Letter from Christian B. Anfinsen to Mark L. Pearson
In this letter, Anfinsen proposed forming a "mutually advantageous agreement" with the Director of Molecular Biology
at DuPont that would provide much needed funding for Anfinsen's lab at Johns Hopkins. In it, Anfinsen outlined the potential
industrial and pharmaceutical applications of his research on thermophilic bacteria.
I have recently begun a study of enzymes from extremely thermophilic bacteria in collaboration with Dr. Robert Kelly, Department
of Chemical Engineering, The Johns Hopkins University. As an old protein-folder, I find that the phenomenon of enzymatic
catalysis at 100 degrees C is quite astounding. There must be a very unusual set of intramolecular interactions that only
begin to act cooperatively at temperatures above 70 degrees or 80 degrees and that can stabilize an active center under such
conditions. The thermophilic enzymes that have been studied to date, which include proteases DNA polymerase, and sulphur metabolizing
systems show essentially no activity at temperatures below 60 degrees or 70 degrees and suddenly, begin to carry out their
proper function as the temperature nears that at which the organisms normally live. The bacteria that we are using grow at
90 degrees to 105 degrees and the rate of catalysis at these temperatures seems to be five- to ten-fold greater than that
of analogous enzymes in mesophiles at their optimal temperatures of around 25 degrees to 40 degrees.
I am writing to you because it struck me that some of these catalysts might be of value in the processes employed in the pharmaceutical
industry, and perhaps even in other aspects of industrial chemistry. I know that at present, Genentech is using a DNA polymerase
from thermus aquaticus for high-speed DNA polymerization, with the advantage that the high temperature keeps the template
DNA in a random uncoiled form, and the enzyme itself is stable. Proteases are also being used, I believe, in large-scale
hydrolysis for the preparation of hydrolysates of nutritional or agricultural value. Bob Kelly, who I mentioned above, is
particularly concentrating on thermophilic enzymes of sulphur metabolism which reduce to produce H2S or oxidize to produce
sulphate, and these systems might well become of major value in the desulfurization of coal.

......

# [REQUIRED ACTION]
Reproduce the part of the letter that begins at the words "Letter from Christian" and stops after "on thermophilic bacteria.". Work from the letter alone.

(Source records)

......

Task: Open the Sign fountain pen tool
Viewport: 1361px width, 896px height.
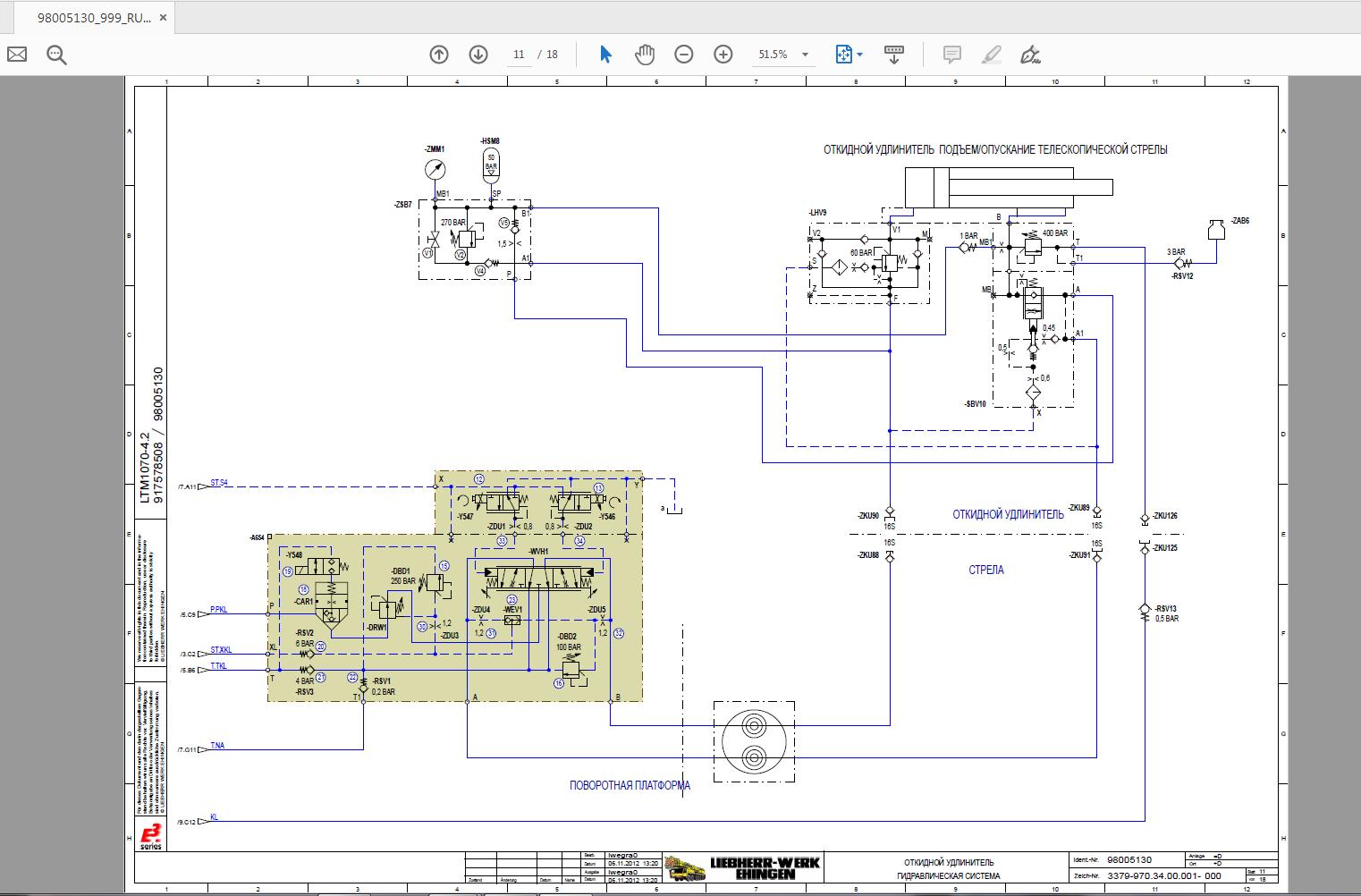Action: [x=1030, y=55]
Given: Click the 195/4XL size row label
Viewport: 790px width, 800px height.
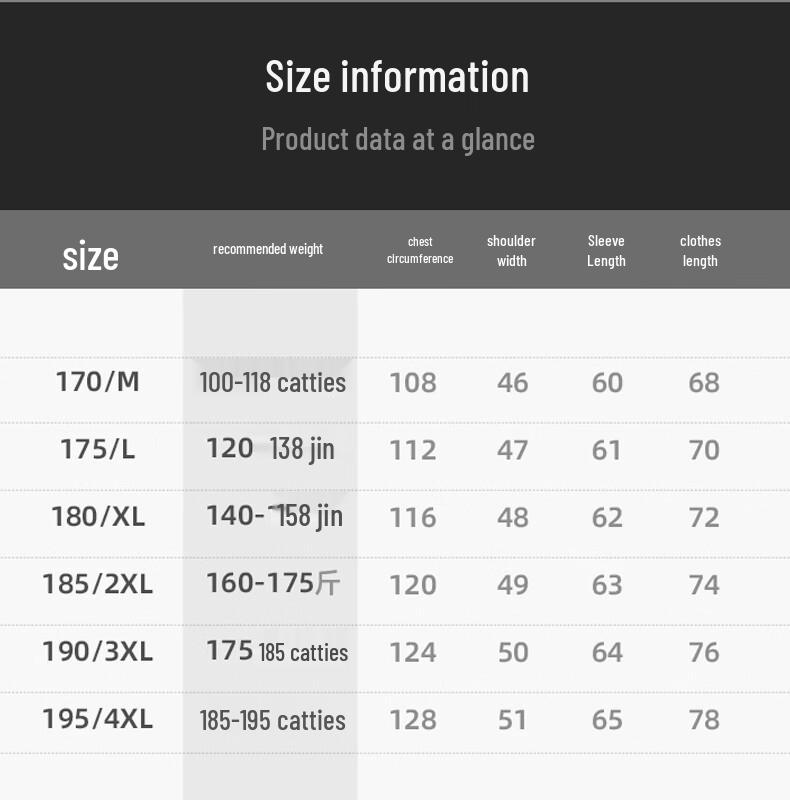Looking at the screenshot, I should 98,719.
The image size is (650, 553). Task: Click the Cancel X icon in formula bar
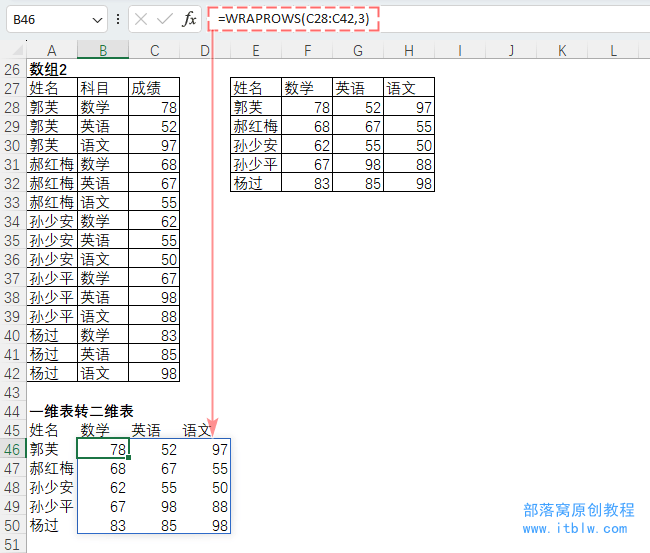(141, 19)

......

# [WRITTEN REPLY]
Letter from Christian B. Anfinsen to Mark L. Pearson
In this letter, Anfinsen proposed forming a "mutually advantageous agreement" with the Director of Molecular Biology
at DuPont that would provide much needed funding for Anfinsen's lab at Johns Hopkins. In it, Anfinsen outlined the potential
industrial and pharmaceutical applications of his research on thermophilic bacteria.